_Text under study_
==============================

TAKING THE WHEEL: A Word With Filmmaker Kurando Mitsutake
Japanese cinema is one of the most adoring caveats of sharing film discussions, and director Kurando Mitsutake is a highly welcome subject matter in that regard.
I first read about him back in 2014 or so while reading a piece Twitchfilm (before the site rebranded as Screen Anarchy) promoting his blood-coated sexy assassin thriller, Gun Woman, and… well, I started jonesin’! It was a film that spoke inherently to a lot of my interests in Asian films in the early 2000s – the halcyon days of an otherwise ostracized college dropout then working for his dad, and least had enough money to spoil himself with DVDs at the Manhanttan Mall’s Suncoast outlet.
It’s been maybe six years since then and having eventually seen Gun Woman, and ultimately keeping up with Mitsutake’s craft on my young little niche site during its time on Google’s Blogspot platform. And yep, he’s still at it with another two projects on the way after his 2016 martial arts thriller, Karate Kill, now following with an ambitious trailblazing move toward Japanese Giallo in Maniac Driver.

==============================

_Listed records_
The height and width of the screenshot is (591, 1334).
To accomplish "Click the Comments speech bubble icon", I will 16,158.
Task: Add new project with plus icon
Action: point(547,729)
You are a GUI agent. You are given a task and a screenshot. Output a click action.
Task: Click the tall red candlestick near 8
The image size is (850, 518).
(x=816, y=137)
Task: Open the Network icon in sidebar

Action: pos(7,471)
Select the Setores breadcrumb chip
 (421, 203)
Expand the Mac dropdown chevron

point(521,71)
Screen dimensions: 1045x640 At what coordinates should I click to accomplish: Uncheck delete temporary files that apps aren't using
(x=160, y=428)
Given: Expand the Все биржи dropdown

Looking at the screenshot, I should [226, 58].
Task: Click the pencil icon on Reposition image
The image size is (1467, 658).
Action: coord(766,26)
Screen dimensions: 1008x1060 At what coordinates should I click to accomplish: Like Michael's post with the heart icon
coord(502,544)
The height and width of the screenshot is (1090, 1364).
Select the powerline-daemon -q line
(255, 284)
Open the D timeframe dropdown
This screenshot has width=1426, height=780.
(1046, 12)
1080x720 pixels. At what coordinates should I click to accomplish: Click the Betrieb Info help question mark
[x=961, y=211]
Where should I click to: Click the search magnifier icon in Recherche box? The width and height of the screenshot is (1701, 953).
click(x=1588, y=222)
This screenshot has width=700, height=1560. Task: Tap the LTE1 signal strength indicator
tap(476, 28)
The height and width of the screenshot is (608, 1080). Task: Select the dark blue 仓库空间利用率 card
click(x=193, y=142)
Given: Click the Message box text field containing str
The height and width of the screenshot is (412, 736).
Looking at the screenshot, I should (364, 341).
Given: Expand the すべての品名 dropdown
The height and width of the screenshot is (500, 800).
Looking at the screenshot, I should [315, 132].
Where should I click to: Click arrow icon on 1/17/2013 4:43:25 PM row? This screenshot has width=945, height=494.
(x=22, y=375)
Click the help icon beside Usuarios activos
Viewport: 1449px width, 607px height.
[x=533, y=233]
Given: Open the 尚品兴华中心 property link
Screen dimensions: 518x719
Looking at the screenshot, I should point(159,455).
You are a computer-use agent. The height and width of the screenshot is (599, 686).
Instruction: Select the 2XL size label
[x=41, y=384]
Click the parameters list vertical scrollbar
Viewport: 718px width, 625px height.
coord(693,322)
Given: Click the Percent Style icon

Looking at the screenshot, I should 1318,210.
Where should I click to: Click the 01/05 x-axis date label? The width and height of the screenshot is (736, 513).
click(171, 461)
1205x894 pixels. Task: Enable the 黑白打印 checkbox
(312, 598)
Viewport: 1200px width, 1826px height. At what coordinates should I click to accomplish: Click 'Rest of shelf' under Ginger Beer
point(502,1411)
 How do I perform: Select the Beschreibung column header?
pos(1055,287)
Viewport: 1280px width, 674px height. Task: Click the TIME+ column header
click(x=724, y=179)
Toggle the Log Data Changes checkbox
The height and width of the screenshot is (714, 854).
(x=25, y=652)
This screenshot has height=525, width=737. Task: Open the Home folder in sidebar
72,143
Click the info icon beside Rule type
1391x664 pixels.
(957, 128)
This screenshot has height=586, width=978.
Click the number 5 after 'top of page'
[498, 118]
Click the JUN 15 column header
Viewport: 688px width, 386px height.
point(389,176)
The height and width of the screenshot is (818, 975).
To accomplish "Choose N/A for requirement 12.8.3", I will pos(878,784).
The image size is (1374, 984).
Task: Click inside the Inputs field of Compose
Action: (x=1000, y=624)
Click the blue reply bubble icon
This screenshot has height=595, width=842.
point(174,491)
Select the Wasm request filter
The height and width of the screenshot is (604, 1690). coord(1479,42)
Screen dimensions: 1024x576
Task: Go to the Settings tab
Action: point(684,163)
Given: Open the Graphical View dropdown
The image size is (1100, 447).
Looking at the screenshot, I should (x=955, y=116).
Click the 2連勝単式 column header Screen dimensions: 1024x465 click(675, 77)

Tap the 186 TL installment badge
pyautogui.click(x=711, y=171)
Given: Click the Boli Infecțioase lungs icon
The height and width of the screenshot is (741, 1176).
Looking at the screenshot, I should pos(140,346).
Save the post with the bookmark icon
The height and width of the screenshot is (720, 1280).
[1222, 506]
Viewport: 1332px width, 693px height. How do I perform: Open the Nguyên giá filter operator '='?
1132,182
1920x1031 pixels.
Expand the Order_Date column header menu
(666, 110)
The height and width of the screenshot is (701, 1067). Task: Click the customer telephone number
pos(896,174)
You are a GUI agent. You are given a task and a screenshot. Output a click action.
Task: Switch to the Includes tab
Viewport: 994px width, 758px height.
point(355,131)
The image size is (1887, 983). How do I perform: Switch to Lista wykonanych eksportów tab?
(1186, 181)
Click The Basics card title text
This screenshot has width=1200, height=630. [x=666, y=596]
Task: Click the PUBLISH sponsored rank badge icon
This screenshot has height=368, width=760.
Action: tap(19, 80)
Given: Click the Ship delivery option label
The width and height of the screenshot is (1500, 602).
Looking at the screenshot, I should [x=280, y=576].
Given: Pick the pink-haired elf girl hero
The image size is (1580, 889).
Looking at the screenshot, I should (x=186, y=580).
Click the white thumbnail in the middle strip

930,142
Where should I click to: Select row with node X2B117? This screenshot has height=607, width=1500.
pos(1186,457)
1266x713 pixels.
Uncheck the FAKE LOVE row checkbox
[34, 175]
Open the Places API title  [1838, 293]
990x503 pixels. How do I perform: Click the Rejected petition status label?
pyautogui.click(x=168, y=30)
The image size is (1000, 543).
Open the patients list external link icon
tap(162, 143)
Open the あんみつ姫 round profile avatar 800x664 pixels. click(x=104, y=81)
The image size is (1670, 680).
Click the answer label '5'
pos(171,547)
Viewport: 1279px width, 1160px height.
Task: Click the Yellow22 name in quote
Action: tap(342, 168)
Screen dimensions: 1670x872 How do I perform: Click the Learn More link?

==============================

_Exercises to complete_
(A) Summarize the Kurando Mitsutake piece in two sentences.
(B) Name every Mitsutake film mentioned in the Kurando Mitsutake piece.
(C) Pick up the Kurando Mitsutake piece after its final sentence and keep writing.
The listing has no connection to the Kurando Mitsutake piece.

_Answer section_
(A) The writer presents director Kurando Mitsutake as a welcome subject for discussions of Japanese cinema and recalls first reading about him around 2014 in a Twitchfilm piece promoting his assassin thriller Gun Woman. About six years later, having seen that film and followed his work, the writer notes that after his 2016 martial arts thriller Karate Kill, Mitsutake has two more projects on the way, including a move toward Japanese Giallo in Maniac Driver.

(B) Gun Woman, Karate Kill, Maniac Driver

(C)
He’s already unveiled some stills online since filming last year, and ultimately, my goal had always been to share questions with him about his work, even before Karate Kill, to be honest. Welp, I got down to it late last year and contacted him, and he’s been a busy bee since. He explains why in our Q&A below, in addition to sharing a few tidbits and like-minded bullet facts about his work, inspirations and opinions about the current state of the film industry – the latter which should stimulate some thought given the rise of streaming service and the digital age. It’s thought provoking, to say the least, and I think this is something our own Christina Ortega Phillips will take a liking to.
Thanks for joining this Q&A with me Kurando. I hope your transition into 2020 is going smoothly.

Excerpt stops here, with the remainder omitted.